(Records)
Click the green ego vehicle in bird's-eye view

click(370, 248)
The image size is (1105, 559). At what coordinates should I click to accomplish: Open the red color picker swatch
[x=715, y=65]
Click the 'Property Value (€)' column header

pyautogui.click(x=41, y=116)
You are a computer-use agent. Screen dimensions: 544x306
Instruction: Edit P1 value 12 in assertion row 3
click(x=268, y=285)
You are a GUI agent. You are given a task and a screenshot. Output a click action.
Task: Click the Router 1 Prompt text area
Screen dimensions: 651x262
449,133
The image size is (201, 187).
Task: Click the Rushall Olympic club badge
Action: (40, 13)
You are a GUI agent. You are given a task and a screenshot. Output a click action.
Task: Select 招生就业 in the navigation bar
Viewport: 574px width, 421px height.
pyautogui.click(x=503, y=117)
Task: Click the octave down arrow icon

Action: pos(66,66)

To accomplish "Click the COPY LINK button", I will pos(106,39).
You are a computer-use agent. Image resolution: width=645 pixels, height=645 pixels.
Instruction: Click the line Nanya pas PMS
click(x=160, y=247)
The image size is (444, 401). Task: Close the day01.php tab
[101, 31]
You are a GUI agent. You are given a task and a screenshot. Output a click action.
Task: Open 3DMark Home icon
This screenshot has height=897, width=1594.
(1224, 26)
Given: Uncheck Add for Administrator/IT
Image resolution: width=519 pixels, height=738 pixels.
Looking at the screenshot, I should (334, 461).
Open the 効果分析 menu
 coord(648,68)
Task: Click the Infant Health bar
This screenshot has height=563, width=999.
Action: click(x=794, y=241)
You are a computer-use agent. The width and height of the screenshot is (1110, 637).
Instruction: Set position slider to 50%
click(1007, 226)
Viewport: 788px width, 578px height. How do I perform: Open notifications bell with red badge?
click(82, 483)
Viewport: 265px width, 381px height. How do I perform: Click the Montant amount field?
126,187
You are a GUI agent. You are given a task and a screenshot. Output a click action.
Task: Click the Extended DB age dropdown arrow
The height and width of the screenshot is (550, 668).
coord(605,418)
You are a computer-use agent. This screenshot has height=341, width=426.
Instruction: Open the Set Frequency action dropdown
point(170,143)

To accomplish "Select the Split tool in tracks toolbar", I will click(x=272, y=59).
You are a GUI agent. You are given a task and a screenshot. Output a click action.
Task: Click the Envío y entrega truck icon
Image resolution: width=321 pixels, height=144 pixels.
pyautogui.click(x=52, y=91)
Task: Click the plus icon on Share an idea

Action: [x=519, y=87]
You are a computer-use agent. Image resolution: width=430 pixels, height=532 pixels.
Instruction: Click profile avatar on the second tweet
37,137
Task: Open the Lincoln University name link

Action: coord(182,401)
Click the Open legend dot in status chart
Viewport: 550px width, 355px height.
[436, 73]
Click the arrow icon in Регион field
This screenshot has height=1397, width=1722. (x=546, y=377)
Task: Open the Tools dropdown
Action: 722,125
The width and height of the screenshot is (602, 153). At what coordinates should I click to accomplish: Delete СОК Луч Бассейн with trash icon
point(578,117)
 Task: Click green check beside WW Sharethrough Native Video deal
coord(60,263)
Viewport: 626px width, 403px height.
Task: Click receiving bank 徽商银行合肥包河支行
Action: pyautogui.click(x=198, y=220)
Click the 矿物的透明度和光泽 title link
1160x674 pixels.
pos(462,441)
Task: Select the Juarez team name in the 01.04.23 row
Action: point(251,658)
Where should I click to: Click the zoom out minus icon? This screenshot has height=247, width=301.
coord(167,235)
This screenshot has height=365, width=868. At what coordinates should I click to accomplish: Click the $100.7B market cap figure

■ Aim of the exercise ■
Could you render the rows above as a Markdown table with the columns "No." and "Line," numbering each nonblank line and leaving the blank ones out?

■ The answer ■
| No. | Line |
|---|---|
| 1 | Click the green ego vehicle in bird's-eye view |
| 2 | click(370, 248) |
| 3 | The image size is (1105, 559). At what coordinates should I click to accomplish: Open the red color picker swatch |
| 4 | [x=715, y=65] |
| 5 | Click the 'Property Value (€)' column header |
| 6 | pyautogui.click(x=41, y=116) |
| 7 | You are a computer-use agent. Screen dimensions: 544x306 |
| 8 | Instruction: Edit P1 value 12 in assertion row 3 |
| 9 | click(x=268, y=285) |
| 10 | You are a GUI agent. You are given a task and a screenshot. Output a click action. |
| 11 | Task: Click the Router 1 Prompt text area |
| 12 | Screen dimensions: 651x262 |
| 13 | 449,133 |
| 14 | The image size is (201, 187). |
| 15 | Task: Click the Rushall Olympic club badge |
| 16 | Action: (40, 13) |
| 17 | You are a GUI agent. You are given a task and a screenshot. Output a click action. |
| 18 | Task: Select 招生就业 in the navigation bar |
| 19 | Viewport: 574px width, 421px height. |
| 20 | pyautogui.click(x=503, y=117) |
| 21 | Task: Click the octave down arrow icon |
| 22 | Action: pos(66,66) |
| 23 | To accomplish "Click the COPY LINK button", I will pos(106,39). |
| 24 | You are a computer-use agent. Image resolution: width=645 pixels, height=645 pixels. |
| 25 | Instruction: Click the line Nanya pas PMS |
| 26 | click(x=160, y=247) |
| 27 | The image size is (444, 401). Task: Close the day01.php tab |
| 28 | [101, 31] |
| 29 | You are a GUI agent. You are given a task and a screenshot. Output a click action. |
| 30 | Task: Open 3DMark Home icon |
| 31 | This screenshot has height=897, width=1594. |
| 32 | (1224, 26) |
| 33 | Given: Uncheck Add for Administrator/IT |
| 34 | Image resolution: width=519 pixels, height=738 pixels. |
| 35 | Looking at the screenshot, I should (334, 461). |
| 36 | Open the 効果分析 menu |
| 37 |  coord(648,68) |
| 38 | Task: Click the Infant Health bar |
| 39 | This screenshot has height=563, width=999. |
| 40 | Action: click(x=794, y=241) |
| 41 | You are a computer-use agent. The width and height of the screenshot is (1110, 637). |
| 42 | Instruction: Set position slider to 50% |
| 43 | click(1007, 226) |
| 44 | Viewport: 788px width, 578px height. How do I perform: Open notifications bell with red badge? |
| 45 | click(82, 483) |
| 46 | Viewport: 265px width, 381px height. How do I perform: Click the Montant amount field? |
| 47 | 126,187 |
| 48 | You are a GUI agent. You are given a task and a screenshot. Output a click action. |
| 49 | Task: Click the Extended DB age dropdown arrow |
| 50 | The height and width of the screenshot is (550, 668). |
| 51 | coord(605,418) |
| 52 | You are a computer-use agent. This screenshot has height=341, width=426. |
| 53 | Instruction: Open the Set Frequency action dropdown |
| 54 | point(170,143) |
| 55 | To accomplish "Select the Split tool in tracks toolbar", I will click(x=272, y=59). |
| 56 | You are a GUI agent. You are given a task and a screenshot. Output a click action. |
| 57 | Task: Click the Envío y entrega truck icon |
| 58 | Image resolution: width=321 pixels, height=144 pixels. |
| 59 | pyautogui.click(x=52, y=91) |
| 60 | Task: Click the plus icon on Share an idea |
| 61 | Action: [x=519, y=87] |
| 62 | You are a computer-use agent. Image resolution: width=430 pixels, height=532 pixels. |
| 63 | Instruction: Click profile avatar on the second tweet |
| 64 | 37,137 |
| 65 | Task: Open the Lincoln University name link |
| 66 | Action: coord(182,401) |
| 67 | Click the Open legend dot in status chart |
| 68 | Viewport: 550px width, 355px height. |
| 69 | [436, 73] |
| 70 | Click the arrow icon in Регион field |
| 71 | This screenshot has height=1397, width=1722. (x=546, y=377) |
| 72 | Task: Open the Tools dropdown |
| 73 | Action: 722,125 |
| 74 | The width and height of the screenshot is (602, 153). At what coordinates should I click to accomplish: Delete СОК Луч Бассейн with trash icon |
| 75 | point(578,117) |
| 76 |  Task: Click green check beside WW Sharethrough Native Video deal |
| 77 | coord(60,263) |
| 78 | Viewport: 626px width, 403px height. |
| 79 | Task: Click receiving bank 徽商银行合肥包河支行 |
| 80 | Action: pyautogui.click(x=198, y=220) |
| 81 | Click the 矿物的透明度和光泽 title link |
| 82 | 1160x674 pixels. |
| 83 | pos(462,441) |
| 84 | Task: Select the Juarez team name in the 01.04.23 row |
| 85 | Action: point(251,658) |
| 86 | Where should I click to: Click the zoom out minus icon? This screenshot has height=247, width=301. |
| 87 | coord(167,235) |
| 88 | This screenshot has height=365, width=868. At what coordinates should I click to accomplish: Click the $100.7B market cap figure |